The expected response is a copy of every line in the entries below that includes the word "plus".

BEGIN RECORDS FOR THIS EXERCISE

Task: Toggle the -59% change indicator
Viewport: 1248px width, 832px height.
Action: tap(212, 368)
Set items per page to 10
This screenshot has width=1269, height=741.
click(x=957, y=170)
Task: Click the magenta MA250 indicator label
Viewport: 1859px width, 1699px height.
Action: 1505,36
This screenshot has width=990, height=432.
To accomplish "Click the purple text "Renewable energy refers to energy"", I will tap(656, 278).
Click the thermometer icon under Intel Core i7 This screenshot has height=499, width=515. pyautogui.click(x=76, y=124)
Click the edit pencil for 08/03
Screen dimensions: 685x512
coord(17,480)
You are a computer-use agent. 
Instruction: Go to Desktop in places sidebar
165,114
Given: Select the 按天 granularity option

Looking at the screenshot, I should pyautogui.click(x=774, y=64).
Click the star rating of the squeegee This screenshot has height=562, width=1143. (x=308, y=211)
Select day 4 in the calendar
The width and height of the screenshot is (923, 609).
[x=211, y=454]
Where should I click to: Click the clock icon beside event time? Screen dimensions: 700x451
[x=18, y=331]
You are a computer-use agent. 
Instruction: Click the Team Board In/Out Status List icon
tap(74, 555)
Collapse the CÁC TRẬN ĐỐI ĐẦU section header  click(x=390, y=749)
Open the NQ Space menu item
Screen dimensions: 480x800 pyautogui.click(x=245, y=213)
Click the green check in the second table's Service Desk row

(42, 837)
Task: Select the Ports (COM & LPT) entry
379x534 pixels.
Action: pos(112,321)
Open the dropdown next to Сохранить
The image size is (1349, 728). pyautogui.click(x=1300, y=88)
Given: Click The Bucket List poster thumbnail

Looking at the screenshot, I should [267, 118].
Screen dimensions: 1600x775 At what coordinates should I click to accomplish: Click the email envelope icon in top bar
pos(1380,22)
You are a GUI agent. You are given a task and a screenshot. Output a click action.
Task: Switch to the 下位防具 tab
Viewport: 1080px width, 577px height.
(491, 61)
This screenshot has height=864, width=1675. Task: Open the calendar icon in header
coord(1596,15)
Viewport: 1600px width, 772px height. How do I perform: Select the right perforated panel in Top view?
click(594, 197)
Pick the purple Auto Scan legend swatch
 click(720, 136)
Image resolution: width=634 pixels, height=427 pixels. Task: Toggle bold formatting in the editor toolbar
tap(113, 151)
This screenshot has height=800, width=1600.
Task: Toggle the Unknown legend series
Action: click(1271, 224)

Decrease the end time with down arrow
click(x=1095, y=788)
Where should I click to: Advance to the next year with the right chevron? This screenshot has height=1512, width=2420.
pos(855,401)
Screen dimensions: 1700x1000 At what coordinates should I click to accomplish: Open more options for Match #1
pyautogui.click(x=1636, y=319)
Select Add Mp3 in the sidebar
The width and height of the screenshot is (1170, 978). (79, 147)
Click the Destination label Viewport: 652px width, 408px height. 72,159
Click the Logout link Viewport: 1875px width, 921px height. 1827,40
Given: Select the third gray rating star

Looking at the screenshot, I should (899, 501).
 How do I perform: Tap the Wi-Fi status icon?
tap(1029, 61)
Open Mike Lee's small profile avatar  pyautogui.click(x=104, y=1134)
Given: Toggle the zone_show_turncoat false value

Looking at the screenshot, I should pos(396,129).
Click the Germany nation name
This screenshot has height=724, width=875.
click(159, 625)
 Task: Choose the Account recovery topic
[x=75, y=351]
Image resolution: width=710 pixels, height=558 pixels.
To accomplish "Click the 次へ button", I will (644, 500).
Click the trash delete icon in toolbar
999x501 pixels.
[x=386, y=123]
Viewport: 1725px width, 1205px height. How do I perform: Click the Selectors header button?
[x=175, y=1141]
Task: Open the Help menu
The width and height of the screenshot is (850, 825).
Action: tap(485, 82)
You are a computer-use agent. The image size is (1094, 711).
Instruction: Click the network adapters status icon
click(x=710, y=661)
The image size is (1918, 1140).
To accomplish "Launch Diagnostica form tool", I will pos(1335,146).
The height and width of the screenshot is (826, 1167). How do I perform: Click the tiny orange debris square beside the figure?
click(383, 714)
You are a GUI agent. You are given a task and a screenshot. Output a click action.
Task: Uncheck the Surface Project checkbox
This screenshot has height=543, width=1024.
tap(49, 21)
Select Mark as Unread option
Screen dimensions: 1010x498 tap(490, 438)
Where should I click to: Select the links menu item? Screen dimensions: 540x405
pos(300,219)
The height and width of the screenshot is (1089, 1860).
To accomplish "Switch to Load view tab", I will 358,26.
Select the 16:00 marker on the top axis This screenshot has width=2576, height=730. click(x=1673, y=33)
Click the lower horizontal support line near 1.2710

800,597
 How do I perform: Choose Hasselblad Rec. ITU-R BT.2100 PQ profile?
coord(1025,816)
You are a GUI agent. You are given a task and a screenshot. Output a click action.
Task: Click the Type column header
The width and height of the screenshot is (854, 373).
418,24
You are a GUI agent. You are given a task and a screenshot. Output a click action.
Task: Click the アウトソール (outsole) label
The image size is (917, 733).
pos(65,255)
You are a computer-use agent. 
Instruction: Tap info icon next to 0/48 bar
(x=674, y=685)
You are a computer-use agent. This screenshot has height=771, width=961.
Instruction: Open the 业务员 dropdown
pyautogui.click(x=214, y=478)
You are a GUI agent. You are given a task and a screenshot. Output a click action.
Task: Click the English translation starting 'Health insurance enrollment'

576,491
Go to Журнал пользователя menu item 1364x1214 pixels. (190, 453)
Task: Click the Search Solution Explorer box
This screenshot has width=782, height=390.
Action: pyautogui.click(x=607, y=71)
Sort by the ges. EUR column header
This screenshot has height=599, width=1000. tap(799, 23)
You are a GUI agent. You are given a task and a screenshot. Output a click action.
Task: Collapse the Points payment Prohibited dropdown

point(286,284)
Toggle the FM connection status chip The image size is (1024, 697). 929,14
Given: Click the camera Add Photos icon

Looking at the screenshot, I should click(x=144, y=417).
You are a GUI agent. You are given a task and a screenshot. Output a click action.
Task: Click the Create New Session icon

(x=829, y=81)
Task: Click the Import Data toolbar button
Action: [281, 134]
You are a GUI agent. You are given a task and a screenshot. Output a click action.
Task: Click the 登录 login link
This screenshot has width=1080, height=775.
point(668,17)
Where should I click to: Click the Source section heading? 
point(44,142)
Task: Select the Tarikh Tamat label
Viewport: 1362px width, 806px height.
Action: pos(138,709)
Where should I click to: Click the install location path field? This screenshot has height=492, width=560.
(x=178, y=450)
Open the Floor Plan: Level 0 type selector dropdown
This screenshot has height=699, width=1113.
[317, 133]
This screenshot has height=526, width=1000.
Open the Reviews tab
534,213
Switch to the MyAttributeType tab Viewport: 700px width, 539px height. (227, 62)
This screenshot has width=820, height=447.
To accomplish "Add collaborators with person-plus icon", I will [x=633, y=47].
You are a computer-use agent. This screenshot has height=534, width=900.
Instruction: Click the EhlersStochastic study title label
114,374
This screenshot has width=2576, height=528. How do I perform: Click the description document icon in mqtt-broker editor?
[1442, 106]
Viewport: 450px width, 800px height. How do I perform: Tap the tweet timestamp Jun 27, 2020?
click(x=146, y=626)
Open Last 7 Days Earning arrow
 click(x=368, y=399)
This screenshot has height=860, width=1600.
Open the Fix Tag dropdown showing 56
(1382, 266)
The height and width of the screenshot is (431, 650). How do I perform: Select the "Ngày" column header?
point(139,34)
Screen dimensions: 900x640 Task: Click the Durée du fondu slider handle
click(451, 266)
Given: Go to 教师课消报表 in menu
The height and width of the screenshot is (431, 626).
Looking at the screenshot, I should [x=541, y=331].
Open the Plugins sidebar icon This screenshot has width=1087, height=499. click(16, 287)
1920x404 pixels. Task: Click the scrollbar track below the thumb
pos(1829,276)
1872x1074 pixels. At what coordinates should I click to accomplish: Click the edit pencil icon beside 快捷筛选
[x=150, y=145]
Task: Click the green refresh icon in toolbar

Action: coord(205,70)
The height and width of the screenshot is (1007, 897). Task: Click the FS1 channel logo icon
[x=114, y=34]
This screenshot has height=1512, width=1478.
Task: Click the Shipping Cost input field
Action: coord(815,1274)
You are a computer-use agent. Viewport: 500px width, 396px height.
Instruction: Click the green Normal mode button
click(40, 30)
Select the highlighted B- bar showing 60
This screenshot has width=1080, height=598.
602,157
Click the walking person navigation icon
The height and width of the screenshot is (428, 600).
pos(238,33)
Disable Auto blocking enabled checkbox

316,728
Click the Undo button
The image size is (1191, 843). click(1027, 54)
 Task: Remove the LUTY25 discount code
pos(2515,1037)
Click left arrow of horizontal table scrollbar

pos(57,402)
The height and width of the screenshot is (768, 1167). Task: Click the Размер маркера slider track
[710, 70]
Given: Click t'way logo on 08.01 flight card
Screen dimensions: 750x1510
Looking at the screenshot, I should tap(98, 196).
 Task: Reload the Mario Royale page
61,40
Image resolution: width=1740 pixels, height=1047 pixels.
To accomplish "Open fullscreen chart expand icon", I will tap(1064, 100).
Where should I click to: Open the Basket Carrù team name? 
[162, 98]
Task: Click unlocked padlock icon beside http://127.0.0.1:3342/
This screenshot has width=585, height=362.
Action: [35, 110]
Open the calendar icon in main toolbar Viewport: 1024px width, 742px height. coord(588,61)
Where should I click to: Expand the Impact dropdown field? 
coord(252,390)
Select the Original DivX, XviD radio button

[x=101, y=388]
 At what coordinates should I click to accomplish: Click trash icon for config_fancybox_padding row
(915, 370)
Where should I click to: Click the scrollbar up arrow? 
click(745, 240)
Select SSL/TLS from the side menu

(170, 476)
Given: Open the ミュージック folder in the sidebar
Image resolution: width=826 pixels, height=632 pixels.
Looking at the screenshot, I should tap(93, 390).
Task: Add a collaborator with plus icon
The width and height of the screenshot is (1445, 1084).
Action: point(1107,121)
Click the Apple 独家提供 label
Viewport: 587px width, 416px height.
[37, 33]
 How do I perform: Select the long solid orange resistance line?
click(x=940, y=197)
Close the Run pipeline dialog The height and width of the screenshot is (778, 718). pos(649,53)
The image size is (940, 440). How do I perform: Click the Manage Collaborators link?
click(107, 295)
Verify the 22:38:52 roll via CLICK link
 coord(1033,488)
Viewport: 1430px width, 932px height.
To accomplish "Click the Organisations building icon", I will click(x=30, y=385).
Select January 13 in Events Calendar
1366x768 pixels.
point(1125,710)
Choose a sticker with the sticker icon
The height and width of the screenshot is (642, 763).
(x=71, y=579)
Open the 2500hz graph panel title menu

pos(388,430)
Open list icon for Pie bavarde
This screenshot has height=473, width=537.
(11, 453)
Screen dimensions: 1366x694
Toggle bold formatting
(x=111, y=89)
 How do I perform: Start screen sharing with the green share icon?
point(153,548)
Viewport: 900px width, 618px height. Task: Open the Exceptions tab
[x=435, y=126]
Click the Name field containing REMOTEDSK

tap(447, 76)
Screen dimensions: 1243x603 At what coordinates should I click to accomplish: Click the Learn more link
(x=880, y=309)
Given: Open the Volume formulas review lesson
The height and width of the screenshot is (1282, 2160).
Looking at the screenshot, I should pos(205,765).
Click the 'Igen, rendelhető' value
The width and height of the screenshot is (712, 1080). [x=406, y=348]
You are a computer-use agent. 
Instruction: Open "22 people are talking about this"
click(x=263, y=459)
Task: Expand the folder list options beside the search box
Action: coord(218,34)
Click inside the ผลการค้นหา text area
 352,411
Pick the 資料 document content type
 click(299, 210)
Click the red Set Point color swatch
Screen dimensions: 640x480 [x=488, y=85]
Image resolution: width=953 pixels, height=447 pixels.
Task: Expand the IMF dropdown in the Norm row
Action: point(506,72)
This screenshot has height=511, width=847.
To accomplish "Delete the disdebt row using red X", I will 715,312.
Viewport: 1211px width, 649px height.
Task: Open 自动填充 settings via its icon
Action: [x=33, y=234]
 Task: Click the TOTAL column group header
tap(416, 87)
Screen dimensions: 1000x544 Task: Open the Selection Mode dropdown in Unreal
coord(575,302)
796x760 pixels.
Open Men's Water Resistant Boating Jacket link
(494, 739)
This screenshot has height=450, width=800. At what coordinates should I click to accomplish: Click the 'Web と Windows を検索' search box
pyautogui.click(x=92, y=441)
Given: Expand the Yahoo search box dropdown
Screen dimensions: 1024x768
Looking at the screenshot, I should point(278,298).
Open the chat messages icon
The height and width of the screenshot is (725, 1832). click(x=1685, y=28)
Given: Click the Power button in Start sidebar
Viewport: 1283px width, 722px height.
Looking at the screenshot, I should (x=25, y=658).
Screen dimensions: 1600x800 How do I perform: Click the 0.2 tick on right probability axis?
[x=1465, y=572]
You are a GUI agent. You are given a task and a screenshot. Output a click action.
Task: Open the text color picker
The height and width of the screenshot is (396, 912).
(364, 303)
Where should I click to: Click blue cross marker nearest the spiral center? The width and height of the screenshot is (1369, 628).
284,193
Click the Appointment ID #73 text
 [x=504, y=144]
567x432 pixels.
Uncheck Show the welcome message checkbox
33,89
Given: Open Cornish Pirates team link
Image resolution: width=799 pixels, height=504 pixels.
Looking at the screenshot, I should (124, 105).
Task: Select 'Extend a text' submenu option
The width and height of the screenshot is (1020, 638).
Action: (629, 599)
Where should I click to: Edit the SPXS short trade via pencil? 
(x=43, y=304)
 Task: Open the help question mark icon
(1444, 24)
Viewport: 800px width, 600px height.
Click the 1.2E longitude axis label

END RECORDS FOR THIS EXERCISE

ANSWER SECTION:
To accomplish "Add collaborators with person-plus icon", I will [x=633, y=47].
Task: Add a collaborator with plus icon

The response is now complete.